The Minocycline free base was not highly soluble in oil.

It was concluded that ointment formulation could be further developed and should have at least a 24M shelf-life at refrigerated conditions (if not room temperature).

Equivalents

Those skilled in the art will recognize, or be able to ascertain using no more than routine experimentation, many equivalents to the specific embodiments of the invention described herein. While specific embodiments of the subject invention have been discussed, the above specification is illustrative and not restrictive.

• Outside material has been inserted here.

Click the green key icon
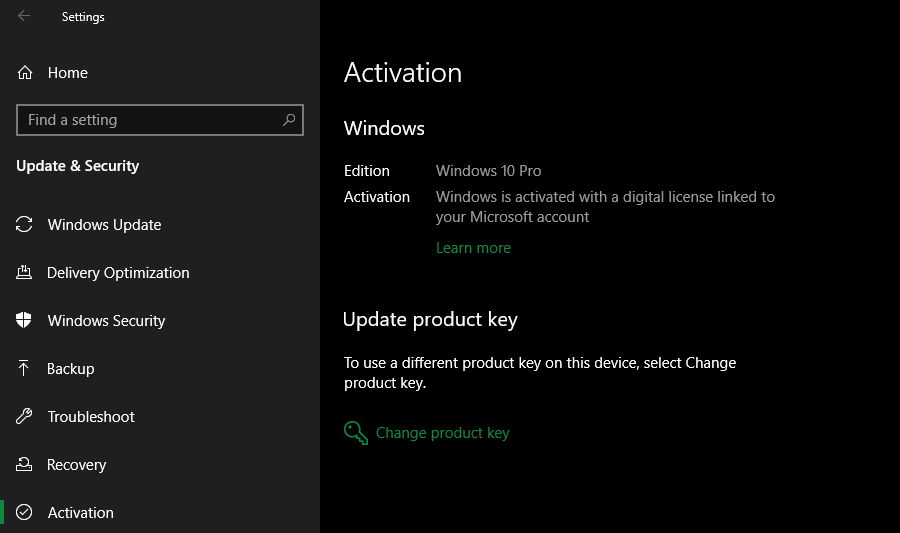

Many variations of the invention will become apparent to those skilled in the art upon review of this specification. The full scope of the invention should be determined by reference to the claims, along with their full scope of equivalents, and the specification, along with such variations. Such equivalents are intended to be encompassed by the following claims.

REFERENCES

All publications and patents mentioned herein are hereby incorporated by reference in their entireties as if each individual publication or patent was specifically and individually indicated to be incorporated by reference. In case of conflict, the present application, including any definitions herein, will control.

Sullivan, D. A. et al. (2000) Invest. Ophthalmol. Vis. Sci. 41(12):3732-3742.

Mathers, W. D. Meibomian Gland Disease. In: Pflugelder, S. et al, editors. Dry Eye and Ocular Surface Disorders. Marcel Dekker, Inc. New York.

Bron, A. J., et al. (1991) Eye 5:395-411.

Cassin, et al. Dictionary of Eye Terminology. 4^th Ed. Gainesville, Fla. Triad Communications, Inc. (2001).

Claims

1. A method for the manufacture of a pharmaceutical composition for topical ophthalmic use comprising:

a) providing an amount of micronized minocycline;

b) blending together the minocycline of step (a) with an amount of petrolatum to produce a composition having a final minocycline concentration of about 0.001% to 3.0%.

2. The method of claim 1, wherein the minocyclne is jet-milled or cryo-milled.

3. The method of claim 1, wherein the petrolatum is at a concentration of about 50% to 100%.

4. The method of claim 1, wherein the final minocycline concentration is about 0.5% to 1.5%.

5. The method of claim 1, wherein the final minocyline concentration is about 1%.

6. The method of claim 1, wherein the micronized minocycline is sterilized prior to step (b).

7. The method of claim 6, wherein the micronized minocycline is sterilized by heat, moist heat, ethylene oxide (eto), or ionizing radiation.

8. The method of claim 7, wherein the ionizing radiation is gamma or e-beam.

9. The method of claim 1, wherein the micronized minocycline has a diameter less than 20 μM.

10. The pharmaceutical composition produced by the method of claim 1.

11. The composition of claim 10, wherein said composition has less than about 1.0% epiminocycline after storage at room temperature for three months.

12. A method of treating dry eye disease, comprising administering to a subject in need thereof the pharmaceutical composition of claim 10 in an amount effective to normalize meibomian gland secretions in the subject.

13. A method of normalizing meibomian gland secretions, comprising administering to a subject in need thereof the pharmaceutical composition of claim 10 in an amount effective to decrease the meibomian secretion viscosity, increase secretion transparency to a colorless state and decrease the time (refractory period) between gland secretions in the subject.